This past weekend I went to this huge canine event. There were dogs and people and kids and golf carts all over the place. I would say the vast, vast majority of dogs were being walked on prong collars or choke chains. I’d say about half of the dogs were pretty well trained (or it was hot and they were too tired to pull) and about half the dogs were… not so well trained. The event had vendors, rescues, and a variety of sports/activities/games/contests that people could play or try with their dog.
Given the number of dogs and the number of ‘high octane’ events at this event I expected some snarking between dogs. I saw about 4 scuffles or intense snarking between dogs. This was an extremely small number considering the lack of awareness that people seemed to have about dogs. People had dogs on flexi leashes 10+feet away, dogs were rushing up to other dogs, dogs were jumping on unknown dogs, people were not asking to allow dogs to greet before letting their dog rush to the face of another dog, and were ignorant of the body language of the dogs in general (both their own and of others). I must have heard “Oh she must not be hungry, she doesn’t even what this hot dog” 3 or 4 times… your dog isn’t full he/she is stressed out and uncomfortable–he/she’s also not yawning because he/she’s tired. There were, of course, many extremely social, friendly, confident, and comfortable dogs in attendance–this was really exemplified by how few problems I saw even with poor handling.

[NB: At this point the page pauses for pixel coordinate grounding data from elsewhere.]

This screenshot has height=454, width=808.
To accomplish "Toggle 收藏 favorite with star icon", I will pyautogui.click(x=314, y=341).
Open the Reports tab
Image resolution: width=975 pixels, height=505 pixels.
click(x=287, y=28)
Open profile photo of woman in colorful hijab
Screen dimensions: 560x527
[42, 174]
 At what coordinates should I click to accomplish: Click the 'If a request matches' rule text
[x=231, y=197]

There were a lot of kids and kids who had dogs but who were not necessarily appropriate with their dogs. Nearly all of the children asked before petting–though some pet inappropriately. The only two kids who didn’t ask to pet …. well, the adult male (probably dad) didn’t even ask before approaching and petting Shayne and encouraging his kids to follow suit. I mentioned as they pet and walked passed that, “Even though she’s friendly, it’s always safer to ask before you pet a dog.”

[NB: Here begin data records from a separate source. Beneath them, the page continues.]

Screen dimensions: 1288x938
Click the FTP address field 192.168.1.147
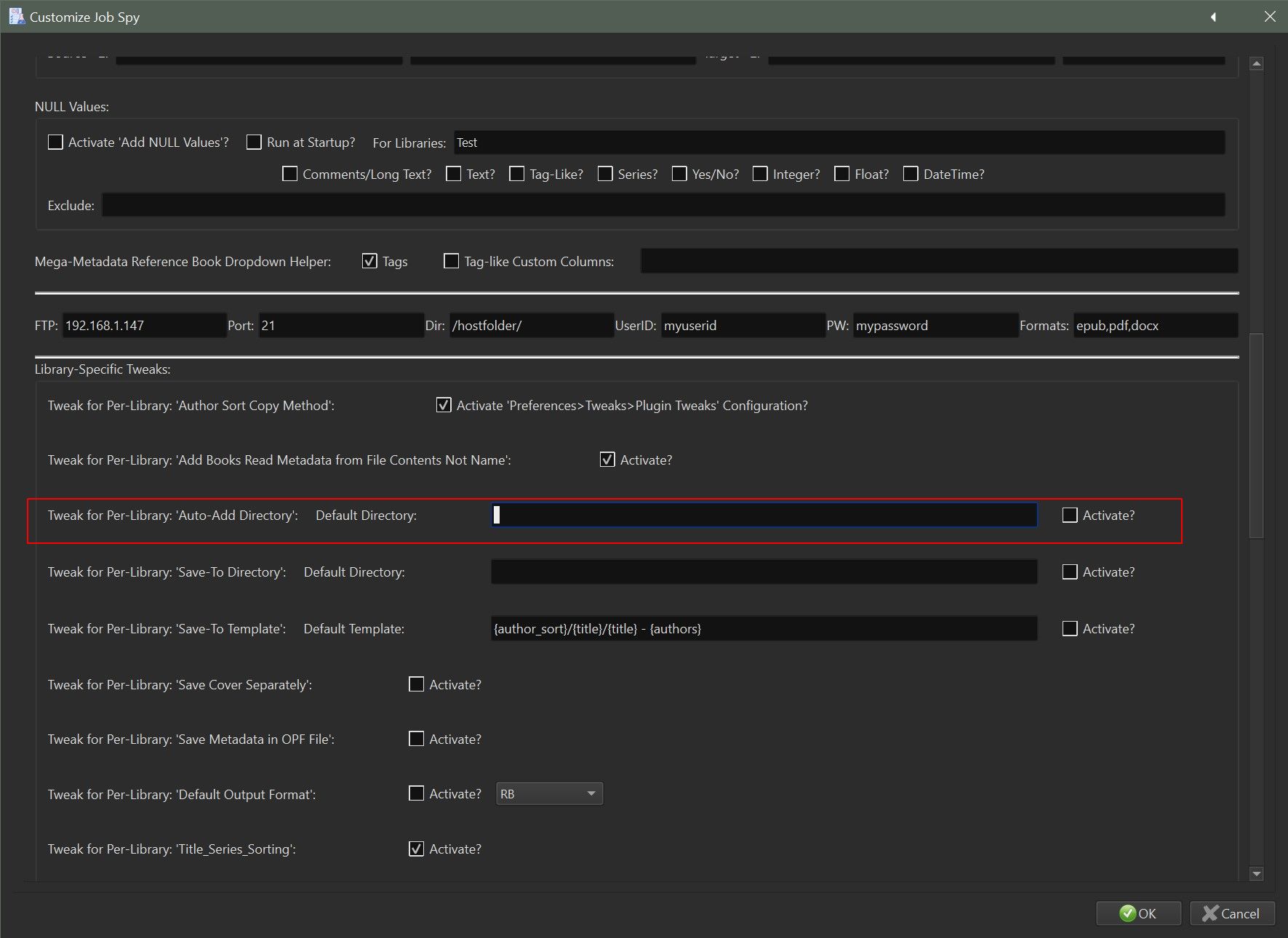144,326
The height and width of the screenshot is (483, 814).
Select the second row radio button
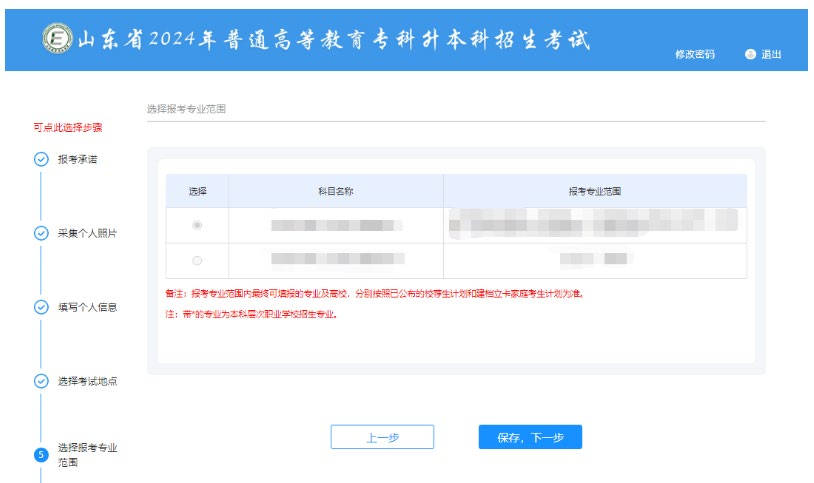pos(197,261)
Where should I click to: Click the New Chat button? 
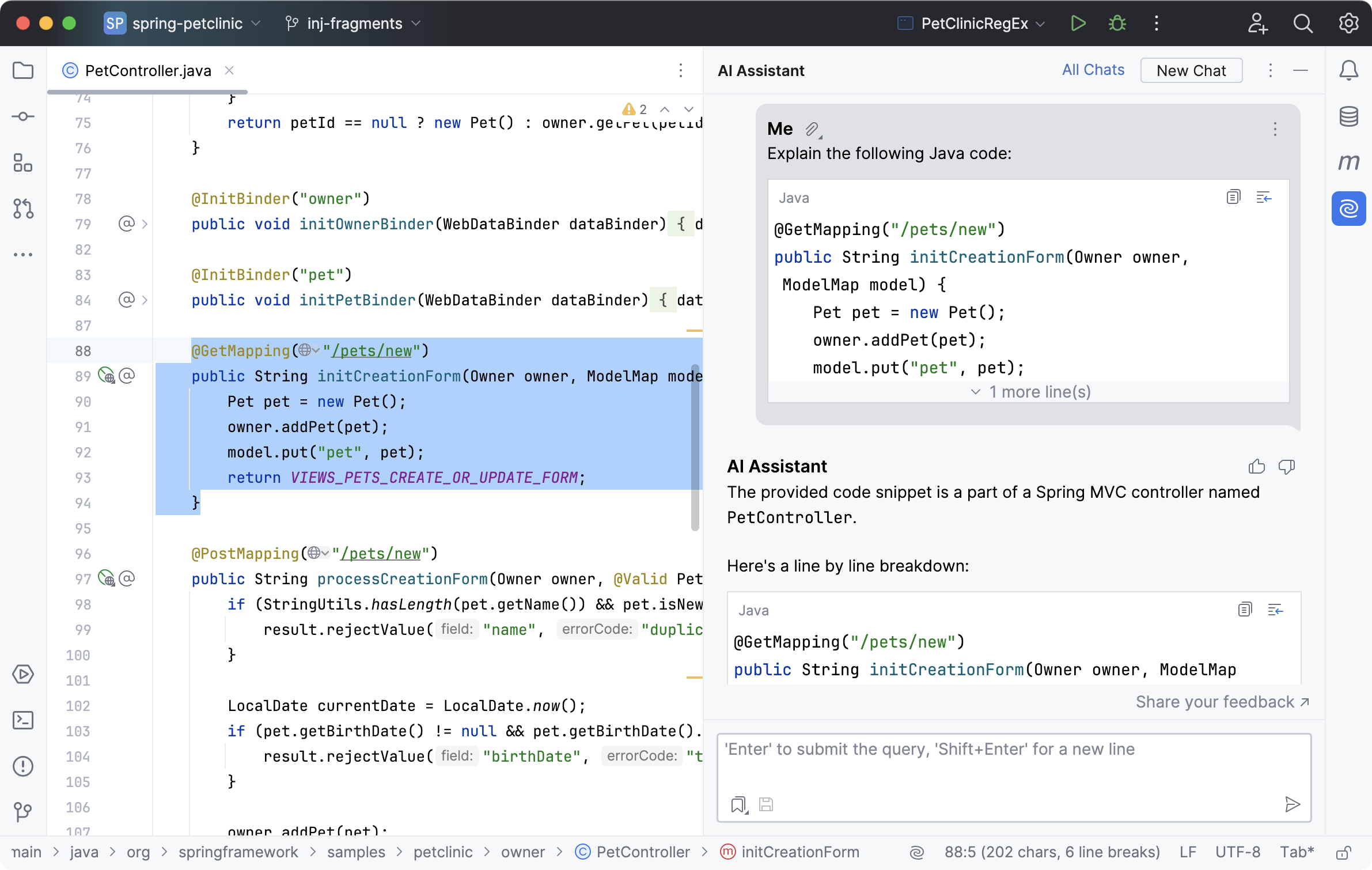[1191, 70]
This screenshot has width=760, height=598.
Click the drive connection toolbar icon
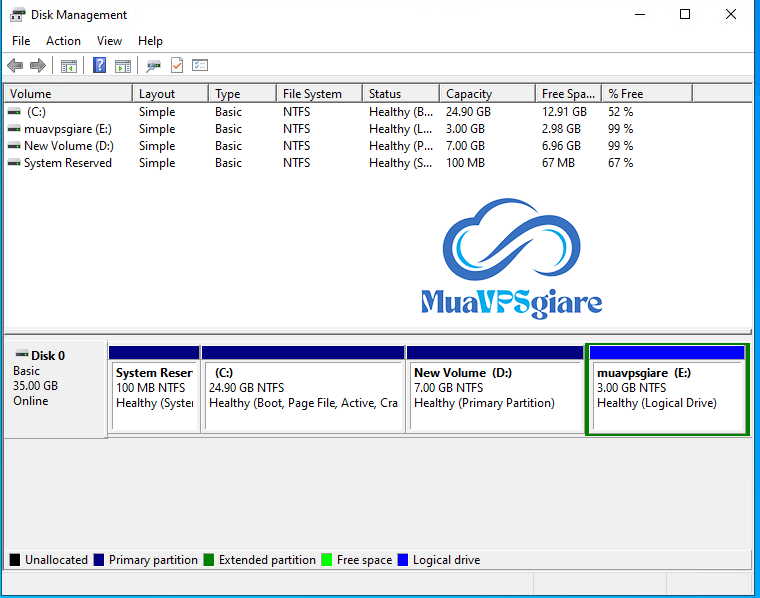point(153,66)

So this was a huge event with surprisingly social dogs but with people who were … not always super keen.
I had entered a fun “best trick” and was in the ring with Shayne when I caught an incident happen out of the corner of my eye. There was a man and his son (presumably) sitting in two folding chairs watching the people in the trick contest. In between them laid a St. Bernard mix of sorts. The dog was facing away from the ring but was laying down plopped to the side on one hip with his head on the ground. I am unsure if he was sleeping or just resting comfortably but he was tucked in between his two handlers. The handlers were focusing on the contest as the dog relaxed in between them.

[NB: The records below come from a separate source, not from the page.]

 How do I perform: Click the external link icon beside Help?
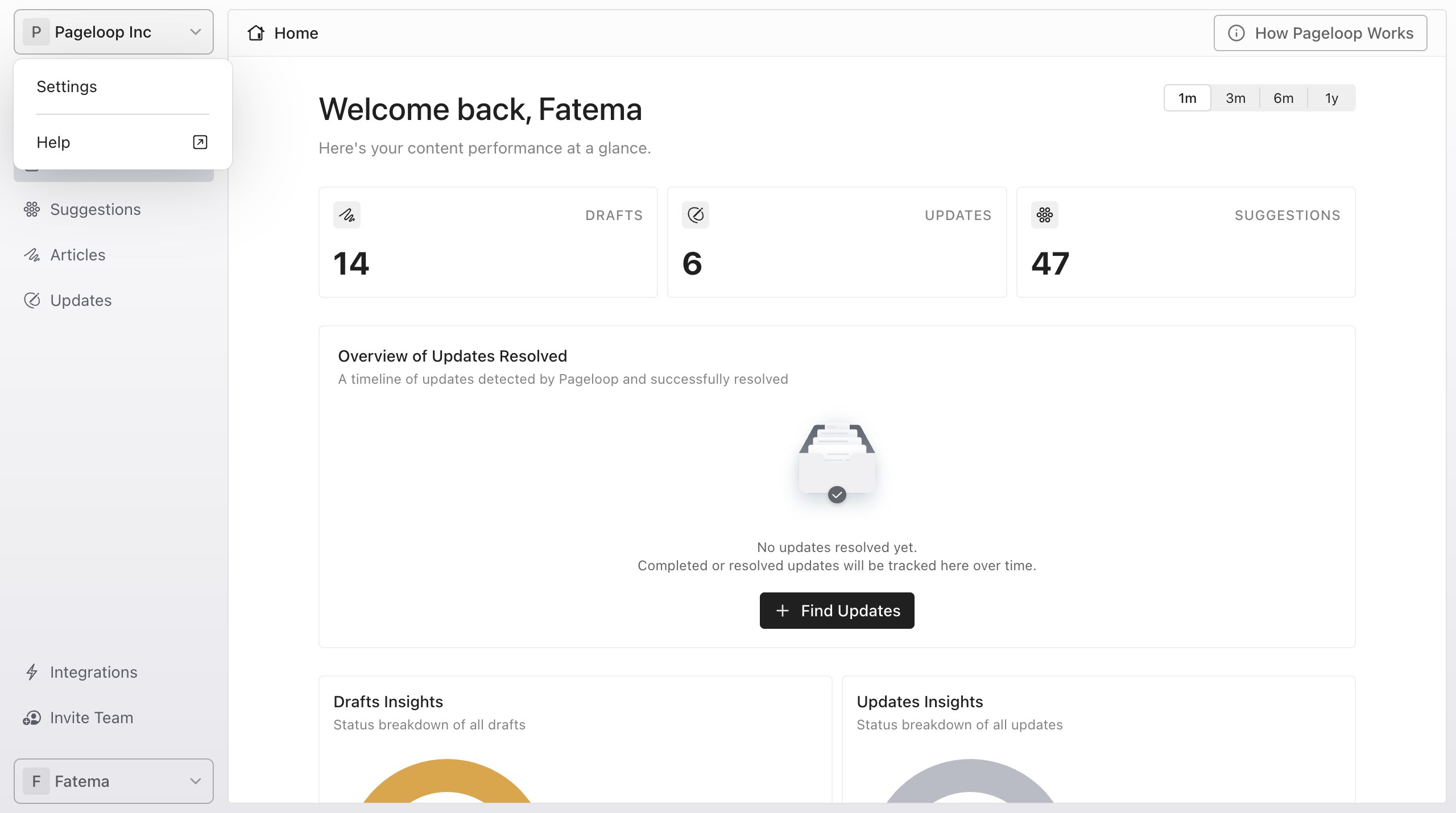point(200,142)
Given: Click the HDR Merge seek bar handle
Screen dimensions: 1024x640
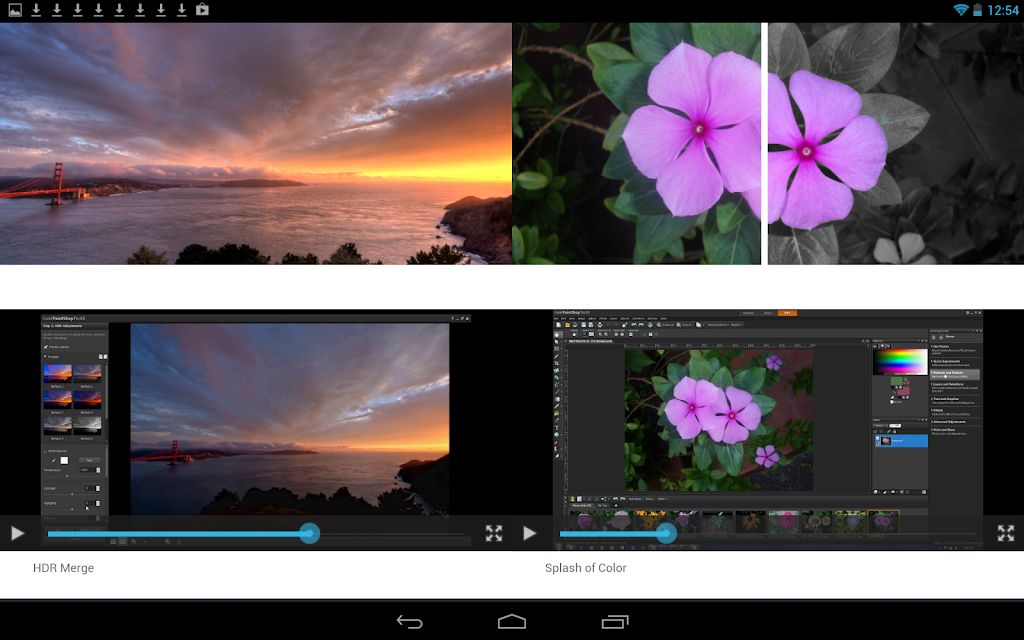Looking at the screenshot, I should pyautogui.click(x=309, y=534).
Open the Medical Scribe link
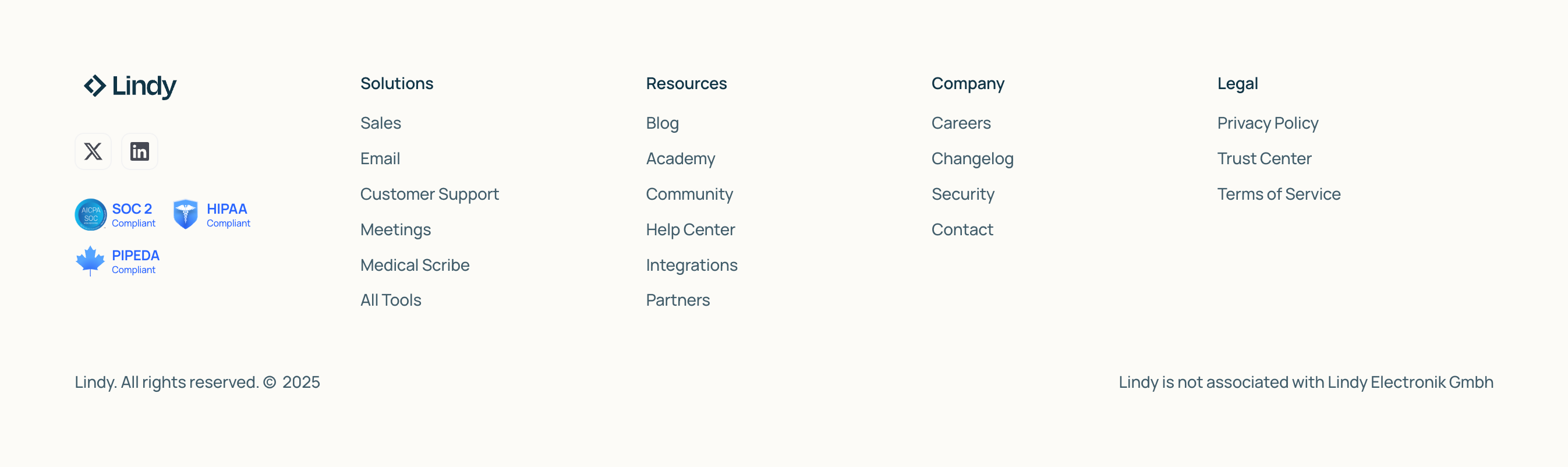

A man and a woman approached the dog from the back of the handlers (the front of the dog). The handlers continued to to watch the contest, seemingly unaware of the strangers behind them. After a moment of standing still behind the handlers, the woman reached down to pet the dog and the dog bit her. Now, Due to a railing of a split-rail fence I didn’t see the bite actually happen and couldn’t tell if the dog had acknowledged the person before biting. I know the woman never asked the handlers if she could pet–when the dog bit, the handler just pulled back on the leash (I’m assuming they jsut thought the dog went to sniff someone) but when they turned to see the dog they noticed the shocked woman holding her arm. They asked her what happened (I couldn’t hear her response) and then yelled at and delivered 2 hard leash pops to the dog.
The woman asked about vaccinations and was really shaken up. From a distance it looked like there was one puncture wound that was mildly bleeding–this was an inhibited bite given that this dog was probably 85-95lbs. The woman was clearly upset and the handlers were equally as upset and they all walked off…probably to the first aid tent and to a staff member.
While I felt bad this woman got bitten, I feel worse for the dog whose future could be in limbo. This woman made quite a few mistakes and if she had just read my blog she may have been spared. Her very first mistake was approaching to pet a strange dog without asking the handler first. Not only did she not ask to pet, but she approached a dog who was either sleeping or resting in a somewhat cornered position. Although I cannot confirm it, I would guess that her hand approached the dog from above and moved in to pet his head.
So do you think this dog was an aggressive dog? A dangerous dog?
I cannot say for certain, but the pieces of information I have lead me to believe that this stranger startled a sleeping or resting dog who didn’t have an escape route. Since the dog couldn’t easily escape, it chose to deliver and inhibited bite. I do not know what the future holds for this dog but I hope that it is nothing bad because my guess is that the whole situation could have been avoided if the woman had 1. asked to pet the dog (and listened to the handler’s instructions) 2. waited for the dog to acknowledge her and approach her before trying to pet 3. had waited until the dog was out of the cornered position and 4. had not tried to pet from above his head.